Review :: EMC 2012 Day 2
November 29th 2012
There mightn’t have been any Dutch comedy on the second day of EMC, but nobody was left underwhelmed. The many sessions brought collaboration rumours, questions about the ‘expiry date’ of female DJs, a production masterclass with Wax Motif, and some barely controlled tension between two of electronic music’s most respected figures. With the scene currently expanding and evolving at such a rapid rate, it’s no surprise that so many people were also discussing what it takes to become a successful electronic music artist in 2012 – within Australia and the wider world.
On this topic, triple j unearthed’s Dave Ruby Howe suggested that while 500 fans on Facebook and getting unearthed radio play will definitely get you a foot in the door, “triple j is not the only way to make it in Australia”. Triple j’s supposed dictatorship over the landscape of Australian music has been the topic of debate for many years now, but while people seem to enjoy complaining about it, there hasn’t been a great deal of effort to outline alternative ways to crack the industry. That all changed yesterday. Obviously gaining an audience is important, but once you’ve done that, EMI’s Vice President of A&R, Scott Horscroft, said that breaking away from your target market is vital in expanding your brand and exposing your music. More advice came from the manager of acts such as questionably talented but undoubtedly successful duo The Stafford Brothers. He talked about “[throwing] ten things at a wall and hoping that five stick – it’s all about getting a lot of projects happening in order to remain relevant”.
On the topic of the Stafford Brothers, somehow the one with the offensive mullet ended up on a panel with Diplo, Nina Kraviz, Tommy Trash, Marlo, and Jack Tregoning of inthemix. The reality TV ‘star’ claimed that his main reason for being involved in the music industry was that he “likes to party”. At lunch I met an unnamed man who told me that he’s a ghost producer for Timmy Trumpet and the Stafford Brothers, so let’s be honest, there’s probably not much more for Mr Stafford to do other than party. Though according to Diplo, “the fans don’t actually care [about ghost producing]”, so feathers were ruffled all around.
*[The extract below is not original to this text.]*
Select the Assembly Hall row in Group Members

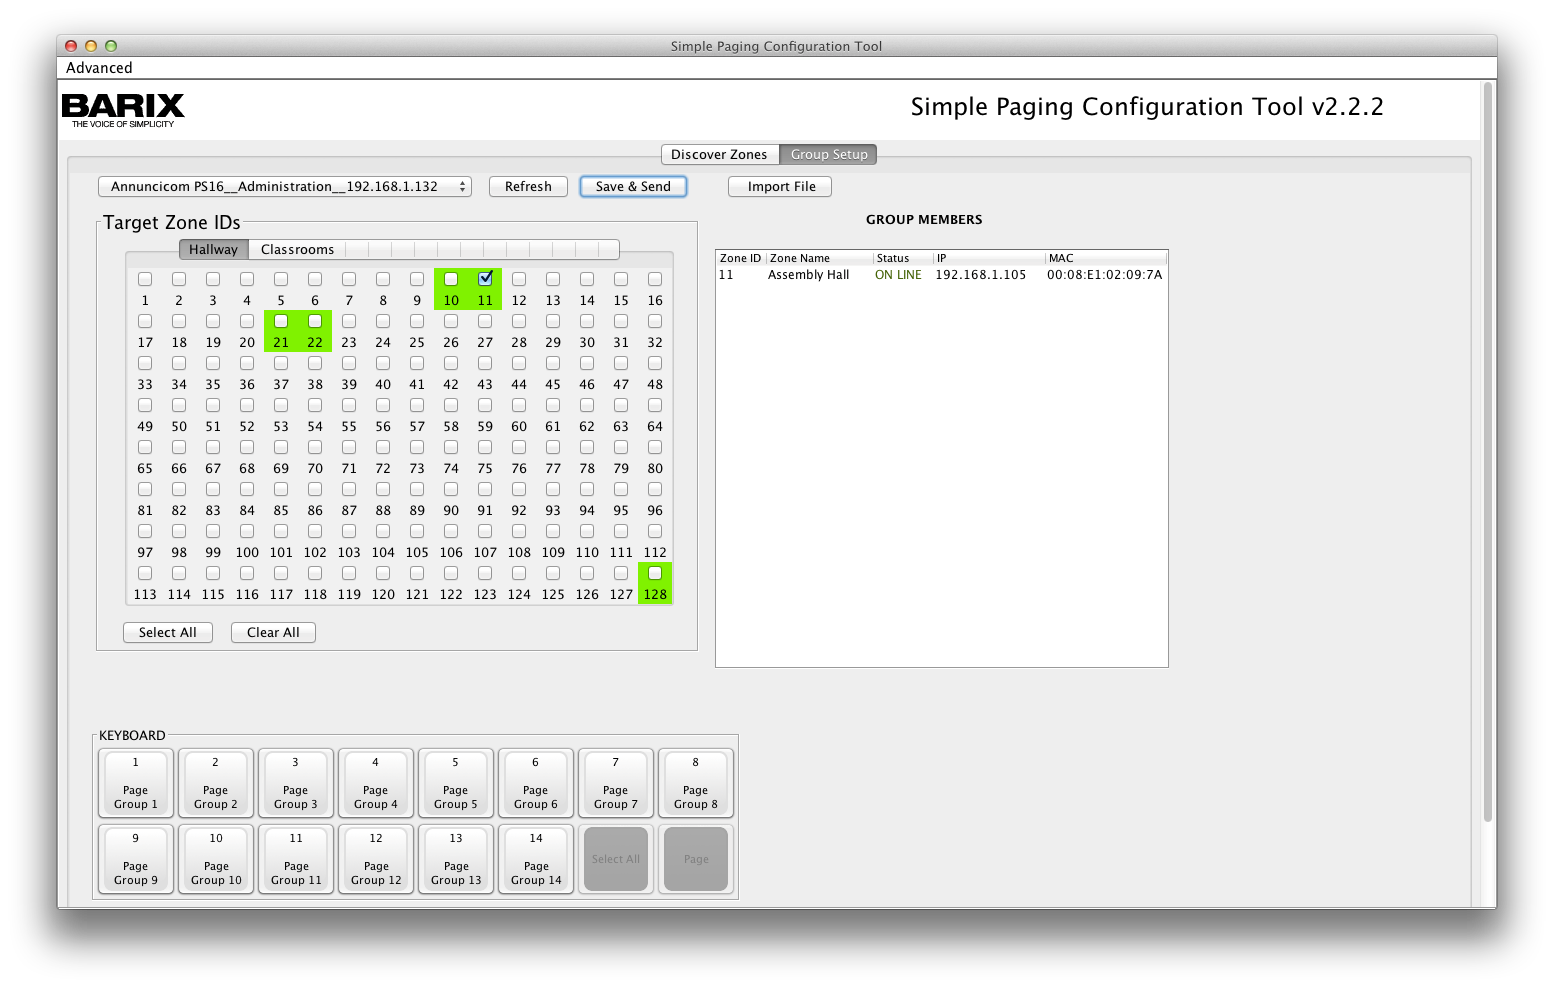tap(940, 275)
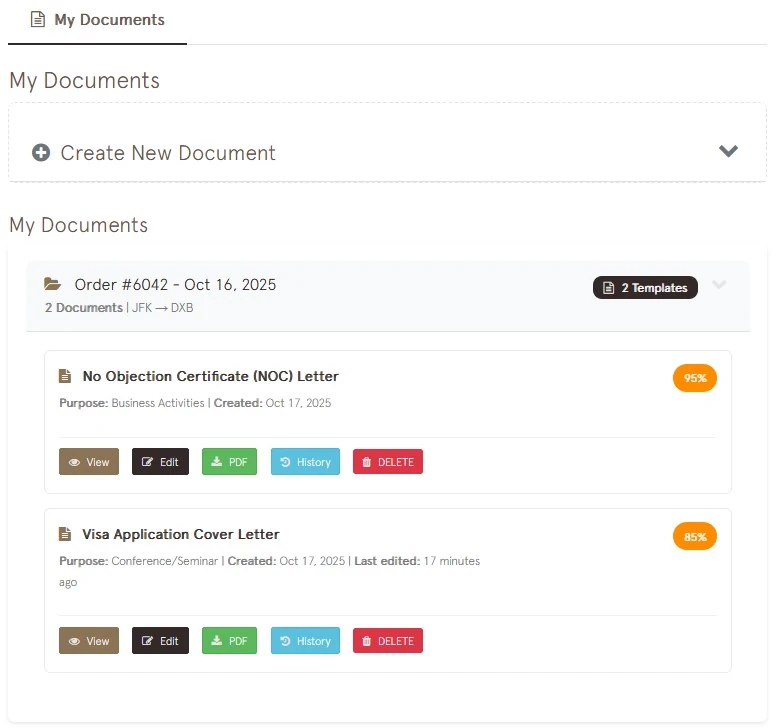View the No Objection Certificate letter

point(89,462)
On the topic of high-tier DJs playing nothing but the Beatport top 100, Diplo said that “if you’re playing the same sets all the time, DJing just becomes a desk job”. Nina Kraviz agreed with him here, and later spoke about DJing being a balancing act between educating the crowd with new music and simply making people dance. Diplo was on board with this idea too, but that’s about as agreeable as the two DJ/producers got all day. Nina continually cut Diplo off as the discussion became increasingly heated, with the Russian lass presenting herself on the ’old school’ side of the debate. Diplo with his “I play Youtube rips … I don’t really give a shit” attitude didn’t exactly mesh with Nina’s take on things. Things got out of hand and Kraviz even started calling out Diplo on things that he hadn’t said. She pressed the point that DJs don’t have to be producers to be successful, and Diplo offered a confused response of “yeah, I just big upped Carl Cox”.
Some useful advice was garnered from the intense panel though. Marlo was honest and told the audience that oftentimes producing your own music is just good promo. If you want to DJ overseas, then you most likely have to produce. On signing producers, Diplo said “what matters is if an artist is genuine”.
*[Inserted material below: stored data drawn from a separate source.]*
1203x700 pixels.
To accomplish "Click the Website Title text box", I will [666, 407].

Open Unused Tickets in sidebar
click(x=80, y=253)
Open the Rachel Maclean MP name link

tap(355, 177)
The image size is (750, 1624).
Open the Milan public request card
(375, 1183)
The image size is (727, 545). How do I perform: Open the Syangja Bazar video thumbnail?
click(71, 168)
One extremely genuine producer is the oft-discussed Flume. During the ‘How To Make It In Australia’ panel, Future Classic’s Nathan McLay mentioned what could be next for the fast-rising producer, saying “if Flume wants to do a track with Frank Ocean, then I’m going to make that happen”. Also on the topic of successful Australian electronic acts, Scott Horscroft suggested that Empire of the Sun’s new album is going to be more of the dream pop excellence we were treated to on their first album when he said “[Empire of the Sun] are not trying to reinvent the wheel”.
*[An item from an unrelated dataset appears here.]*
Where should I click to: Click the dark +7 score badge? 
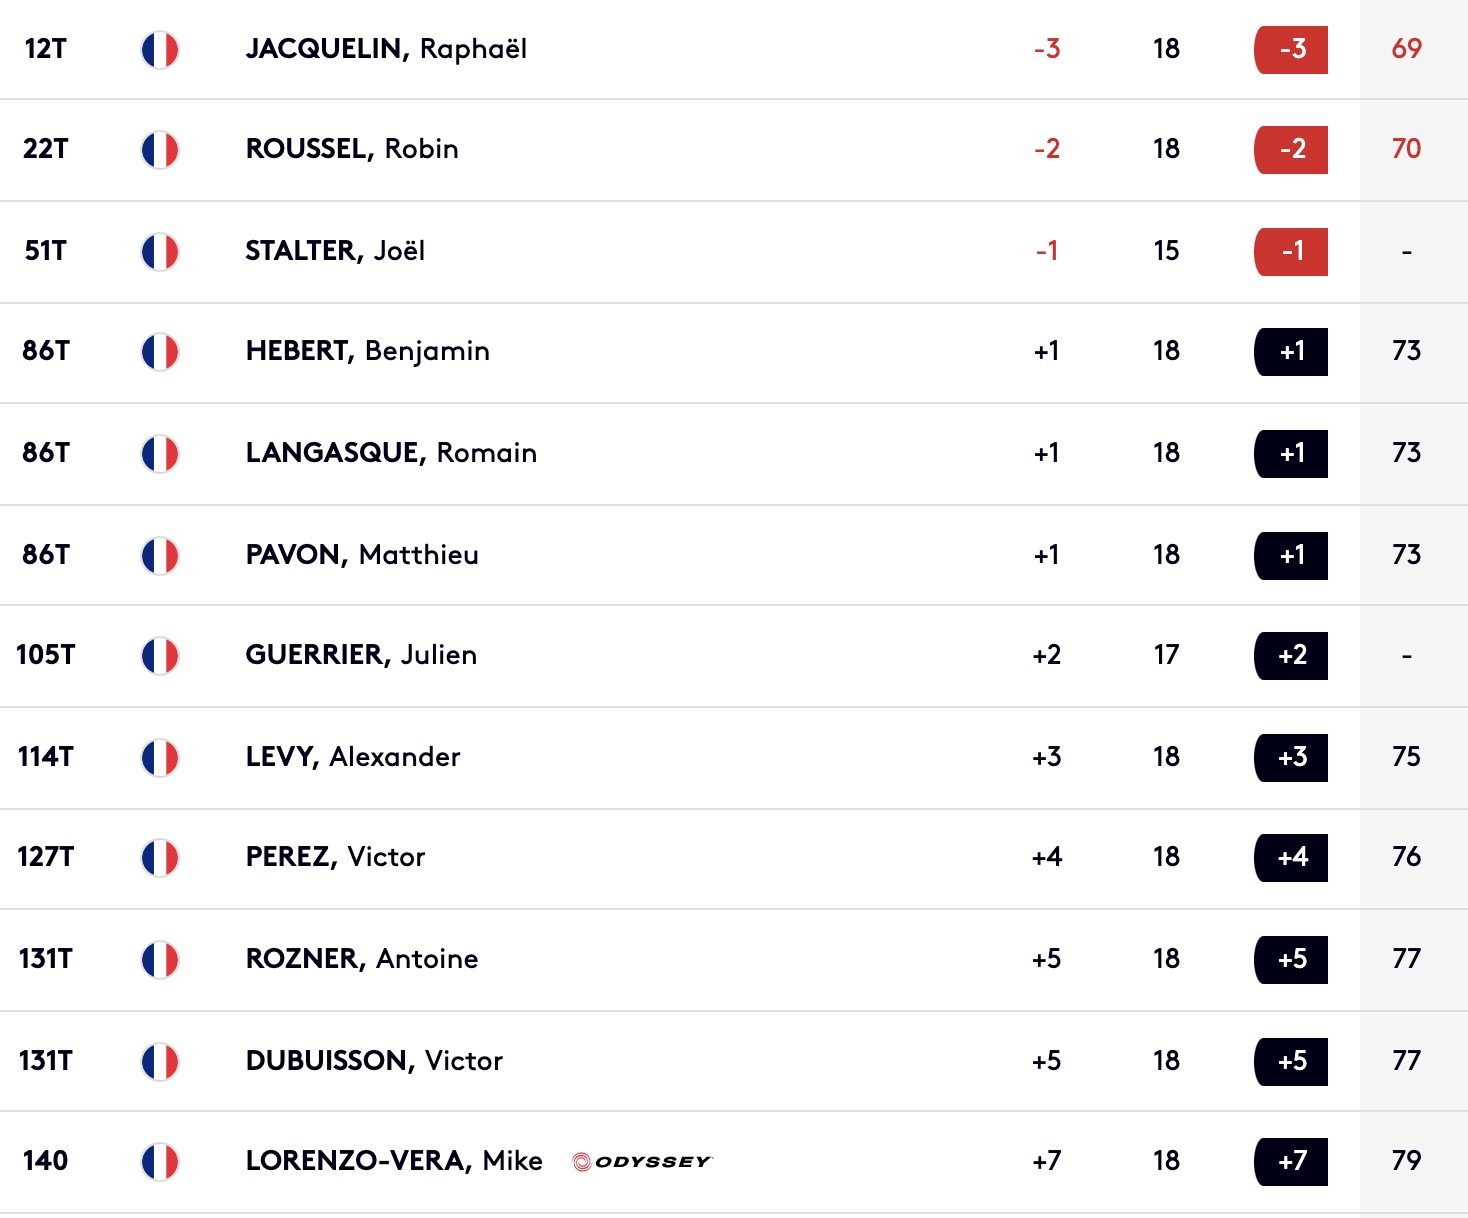[x=1291, y=1161]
Phat Planet’s Myles Cooper reflected the thoughts of many in the room when he said “I’d like to see triple j expand their electronic music programming the way BBC have done with Radio 1 and Radio 1Xtra”. This would without a doubt help nourish the Australian electronic music scene in a massive way. However even in its current state, electronic music in Australia continues to expand and mature. There is no doubt that the community involved in the scene has gained countless ideas and bags of inspiration about after these couple of days at the Electronic Music Conference.